DIRITTI
La “buona fede” è sempre presunta?
di Olga Cancellieri
Prima di rispondere al
quesito è opportuno chiarire cosa s’intenda per “buona fede”, istituto frequentissimo non solo nel mondo giuridico,
ma anche nel comune linguaggio di tutti i giorni. “Il vero castigo per chi mente non è di non essere più creduto, ma di non potere credere a nessuno” – George Bernard Shaw. “La
fiducia non si acquista per mezzo della forza. Neppure si ottiene con le sole dichiarazioni. La fiducia bisogna meritarla con gesti e
fatti concreti” – Papa Giovanni Paolo II. Da ciò, è possibile dedurre come la fiducia
può anche essere presunta, ma se non è supportata da fatti concreti, o peggio
si mente a chi c’ha accordato fiducia, si rischia di passare per persone poco
credibili, sempre e comunque.
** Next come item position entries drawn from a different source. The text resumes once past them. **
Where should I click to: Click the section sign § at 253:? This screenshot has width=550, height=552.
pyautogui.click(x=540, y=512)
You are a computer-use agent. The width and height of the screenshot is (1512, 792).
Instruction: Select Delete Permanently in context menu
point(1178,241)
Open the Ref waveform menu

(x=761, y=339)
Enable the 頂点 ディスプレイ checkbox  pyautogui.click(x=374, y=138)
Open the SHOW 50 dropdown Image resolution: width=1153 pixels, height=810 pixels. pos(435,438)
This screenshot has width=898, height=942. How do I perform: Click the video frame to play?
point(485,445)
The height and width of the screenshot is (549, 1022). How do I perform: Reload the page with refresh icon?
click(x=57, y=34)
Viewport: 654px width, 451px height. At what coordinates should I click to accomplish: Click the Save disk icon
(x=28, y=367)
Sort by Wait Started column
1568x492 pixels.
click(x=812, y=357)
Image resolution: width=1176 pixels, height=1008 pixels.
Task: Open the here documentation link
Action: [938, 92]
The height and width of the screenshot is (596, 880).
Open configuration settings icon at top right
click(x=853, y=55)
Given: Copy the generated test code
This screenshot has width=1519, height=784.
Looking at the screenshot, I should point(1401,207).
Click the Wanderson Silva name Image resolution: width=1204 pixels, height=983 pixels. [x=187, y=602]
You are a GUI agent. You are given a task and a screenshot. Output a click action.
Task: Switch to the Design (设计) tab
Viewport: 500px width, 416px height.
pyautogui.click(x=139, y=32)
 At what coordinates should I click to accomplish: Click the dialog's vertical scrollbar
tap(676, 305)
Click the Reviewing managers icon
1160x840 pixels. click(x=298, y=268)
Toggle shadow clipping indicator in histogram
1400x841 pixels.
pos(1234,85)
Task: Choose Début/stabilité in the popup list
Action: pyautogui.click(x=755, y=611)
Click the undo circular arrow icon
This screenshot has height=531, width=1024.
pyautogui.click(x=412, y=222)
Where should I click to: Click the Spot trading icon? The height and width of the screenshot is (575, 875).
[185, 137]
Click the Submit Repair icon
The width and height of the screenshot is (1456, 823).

Nel campo del diritto civile, tale regola è solo,
apparentemente, invertita, nel senso che la buona fede è semrpe presunta, ed è
compito di chi la nega dimostare il contrario.
Innanzitutto, però, bisogna
chiarire cosa s’intenda per “buona fede”.
Nel codice civile, e nelle leggi correlate, manca una definizione puntuale del
fenomeno per ognuna delle fattispecie in cui ricorre. In sede d’interpretazione
si distingue tra “buona fede in senso
oggettivo” e “buona fede in senso
soggettivo”. La “buona fede in senso
oggettivo” consiste in una generale regola di correttezza, che deve
ispirare la reciproca condotta delle parti nei rapporti, ad esempio di tipo
contrattuale, e
si esplica, concretamente, in un generico obbligo di lealtà (che vieta di
suscitare, consapevolmente, falsi affidamenti e di contestare ragionevoli
affidamenti della controparte) e in un obbligo di salvaguardia. La “buona fede in senso soggettivo” consiste,
invece, nello stato psicologico di chi ignora di ledere l’altrui diritto. Se ne
trova una definizione in tema di possesso (è possessore di “buona fede” chi possiede ignorando di
ledere l’altrui diritto: art. 1147 c.c.). La legge accorda una speciale tutela
a chi versi in “buona fede”.
In via
generale, essa è presunta: l’onere della prova incombe su chi la contesta. Si
tratta, quindi, di una presunzione non assoluta, che ammette, quindi, la prova
del contrario. Pertanto, chi ritiene che la controparte abbia agito in “mala fede”,
cioè consapevole di ledere un diritto altrui, ha l’onere di dimostrarlo
mediante prove da acquisire in giudizio (quindi mediante testimoni, documenti,
filmati video e aiuto). Infatti, la “buona
fede” si presume, ma fino alla prova
del contrario. Tale presunzione, però, non opera sempre e comunque, non la si
può invocare, infatti, nei casi di mancata conoscenza dell’altrui diritto in
caso di colpa grave.
Non si può, infatti, in generale, invocare la buona fede
per rifiutarsi di conoscere e riconoscere un diritto altrui, quando chiunque,
invece, con facilità potrebbe informarsi e scoprire l’esistenza di un altrui
diritto sul bene a cui si è interessati. Pertanto, l’ordinamento, pone un
argine all’invocazione della “buona fede”,
stabilendo che l’ignoranza di un diritto altrui, anche se in “buona fede”, non è sostenibile se tale
mancata conoscenza è stata determinata da colpa grave. In
conclusione, può ricorrere alla “buona
fede” chi, senza colpa, e pur avendo fatto tutto ciò che era in suo potere
per conoscere l’altrui diritto, ne è rimasto all’oscuro.